Not long after a young lawyer named Paul Cornell arrived in Chicago in 1847, he made the acquaintance of the powerful Democratic senator from Illinois, Stephen A. Douglas. The advice Cornell received inspired his future, for Douglas envisioned a southward expansion of the city and encouraged the slender, dark-haired young man to put all the money he could save into the land between the Chicago River and Lake Calumet. 

Cornell began to familiarize himself with the area when his doctor advised that exercise and fresh air would help his health. The clean air found outside the crowded city was thought a common remedy for various ailments, and Cornell purchased a horse and often rode south out of the city. On the way, he passed Douglas’s property at 31st Street and continued to what would later become 53rd Street — there was a lakeside boarding house and farm owned by the widow of early settler Nathan Watson. 

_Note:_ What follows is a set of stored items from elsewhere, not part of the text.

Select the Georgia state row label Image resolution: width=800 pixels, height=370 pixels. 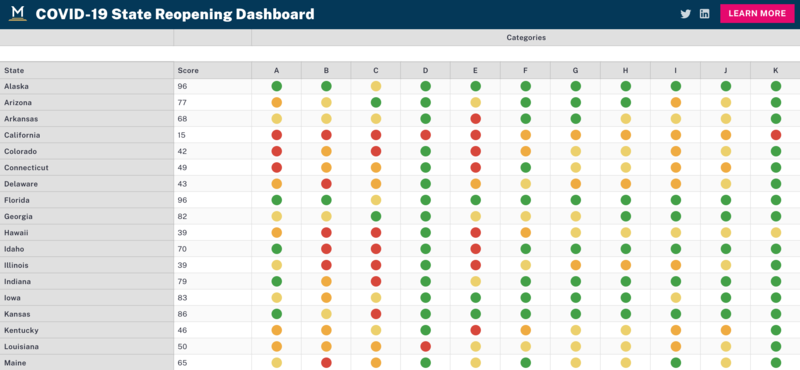pyautogui.click(x=87, y=216)
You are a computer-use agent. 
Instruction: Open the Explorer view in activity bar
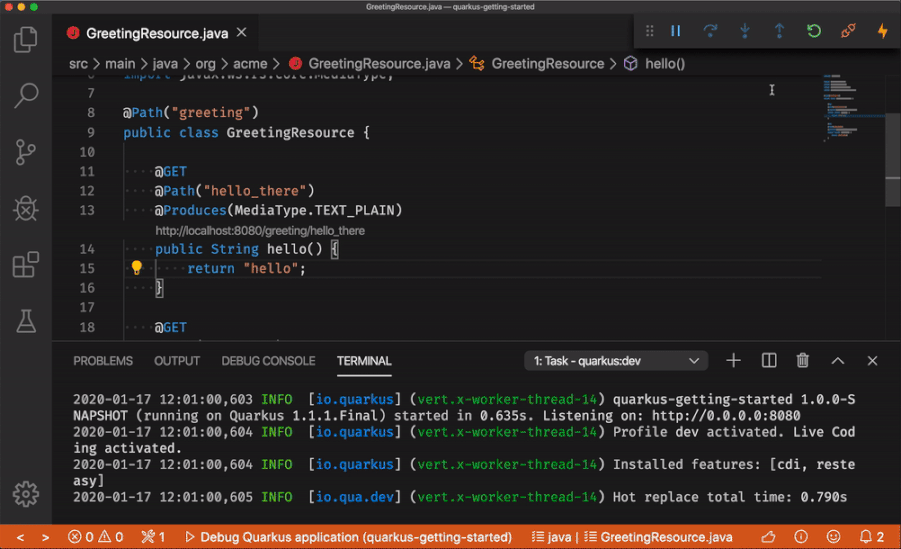pyautogui.click(x=26, y=40)
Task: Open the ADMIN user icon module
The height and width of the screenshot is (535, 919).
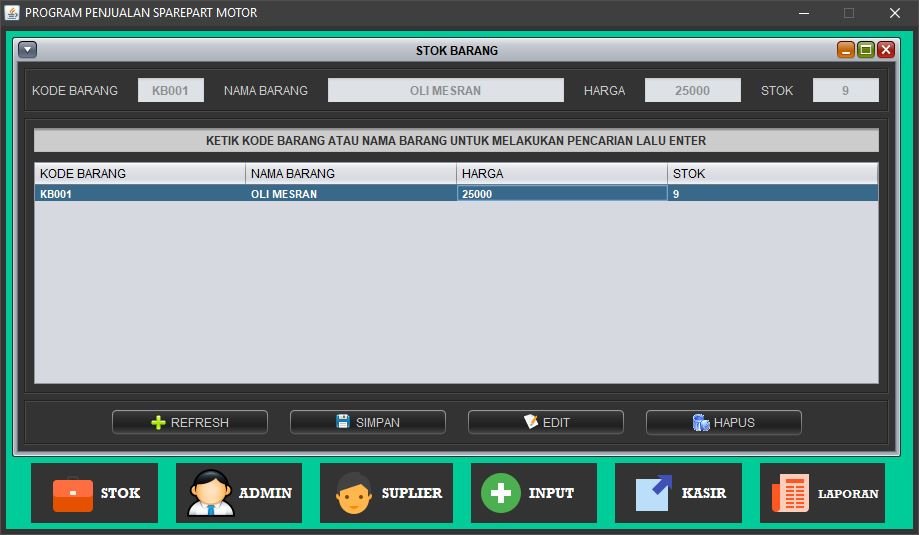Action: (x=239, y=493)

Before long Cornell accumulated enough money to follow Douglas’s counsel and purchased 60 acres from Electa Watson in the late summer of 1853. Through a series of subsequent purchases, Cornell eventually accumulated 300 acres along the lakeshore. In a stroke of good luck and timing, the Illinois Central Railroad was extending their line from southern Illinois north to Chicago, and they soon made a deal with Cornell. He was no doubt elated at the prospect — the railroad would greatly increase the value of his land. In return for Cornell deeding 60 of his 300 acres to the company, the Illinois Central agreed to open a station at 53rd Street and run daily passenger trains between the city and his holdings. The railroad depot ensured that this area at the heart of Cornell’s fledgling enterprise developed the most rapidly.

Hyde Park House

Hyde Park House opened along the lakefront at 53rd Street in the summer of 1859. Designed by one of the city’s earliest architects, Gurdon P. Randall, the hotel operated until destroyed by fire in September 1877. It was located at 53rd near present day South Hyde Park Boulevard, where the shoreline came almost to the hotel. Following landfill and the construction of the outer drive in the 1920s, the shoreline moved further east.

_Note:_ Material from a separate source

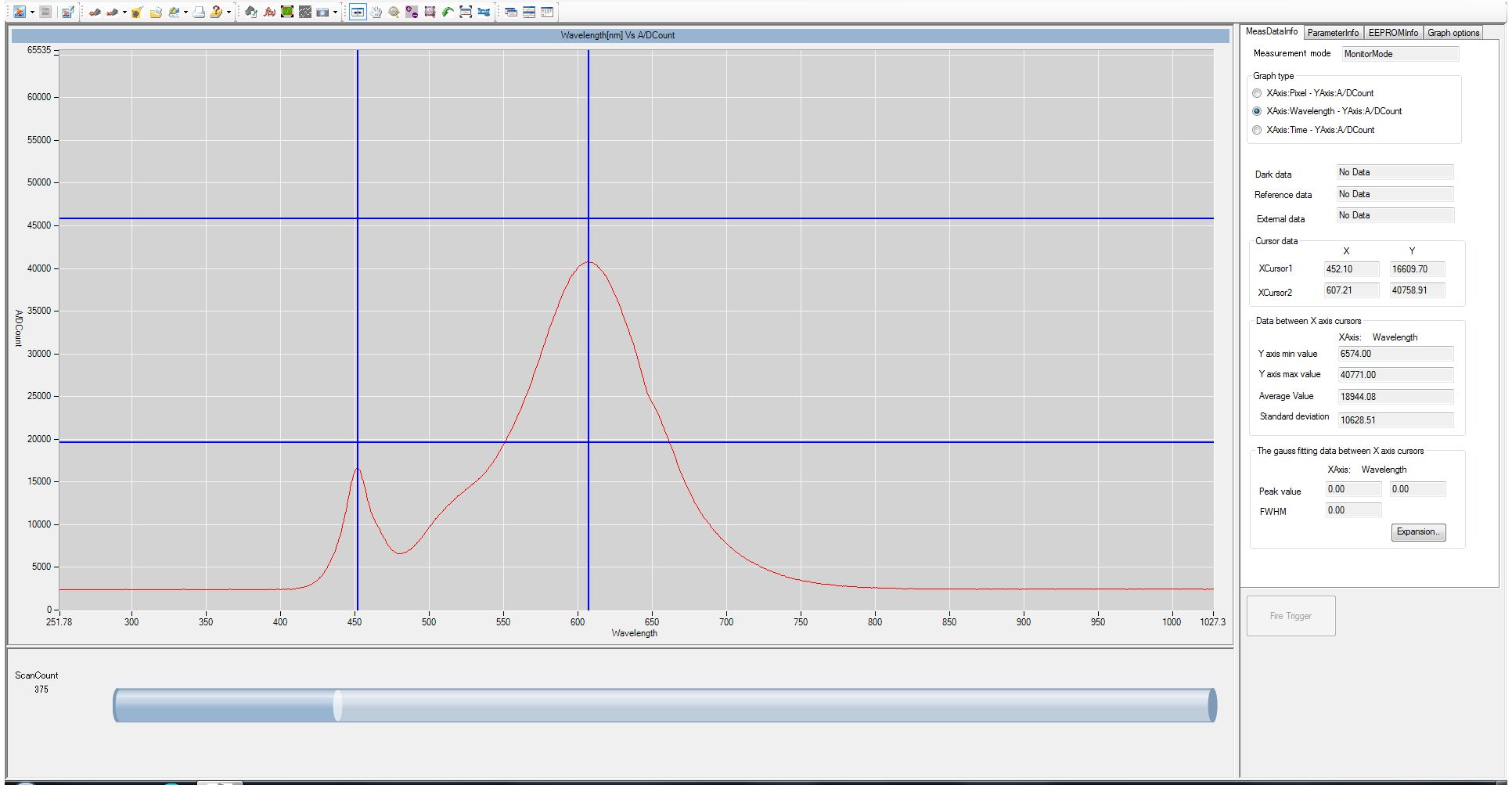
Task: Open dropdown arrow next to camera icon
Action: point(335,12)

From the very beginning Paul Cornell intended the development he christened Hyde Park to be a residential community, as well as a summer resort. Cornell built a luxury hotel on 53rd Street along the shoreline of Lake Michigan. Today that space is occupied by Hampton House condominiums, now well removed from the lake by subsequent landfill. 

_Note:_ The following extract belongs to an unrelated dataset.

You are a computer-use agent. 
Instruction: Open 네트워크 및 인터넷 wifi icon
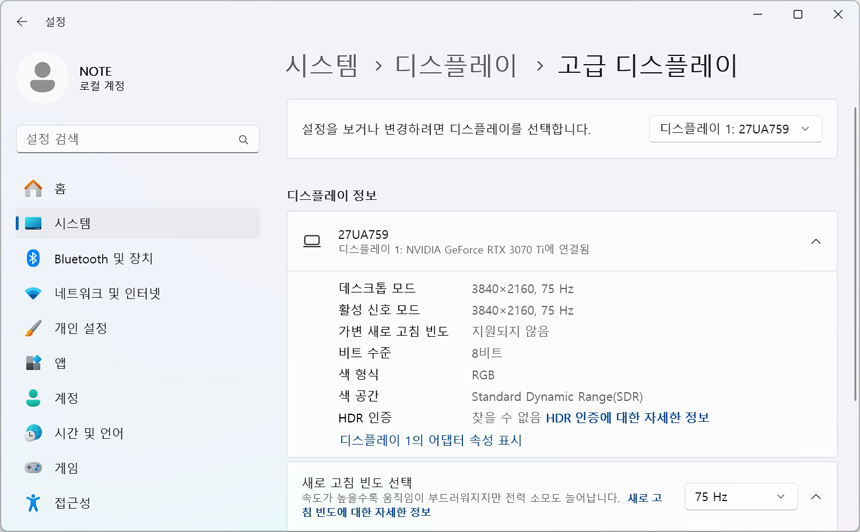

On July 4, 1859, the Hyde Park House opened east of the Oak (53rd) Street train depot. The barn-like, five-story, clapboard-covered hotel, measuring 62-feet-by-160-feet with 80 neatly furnished chambers, was designed by one of the city’s earliest architects, Gurdon P. Randall. Paul Cornell’s selection of a widely known architect set the precedent for his community; well-designed buildings became a hallmark of Hyde Park from the earliest days, reflecting the aspirations of the residents.

The hotel became the opulent focal point of the community’s social life, serving as a pleasant lakeside get-away from the city — a precursor of other resort hotels to follow. In just a short stroll from the train station, one could find a dining room that offered fine delicacies and a wide view of the lake, an elegant parlor, and numerous activities including bowling and billiards. The property was improved with a landing pier for excursion boats and a pavilion where a band would play on warm summer nights.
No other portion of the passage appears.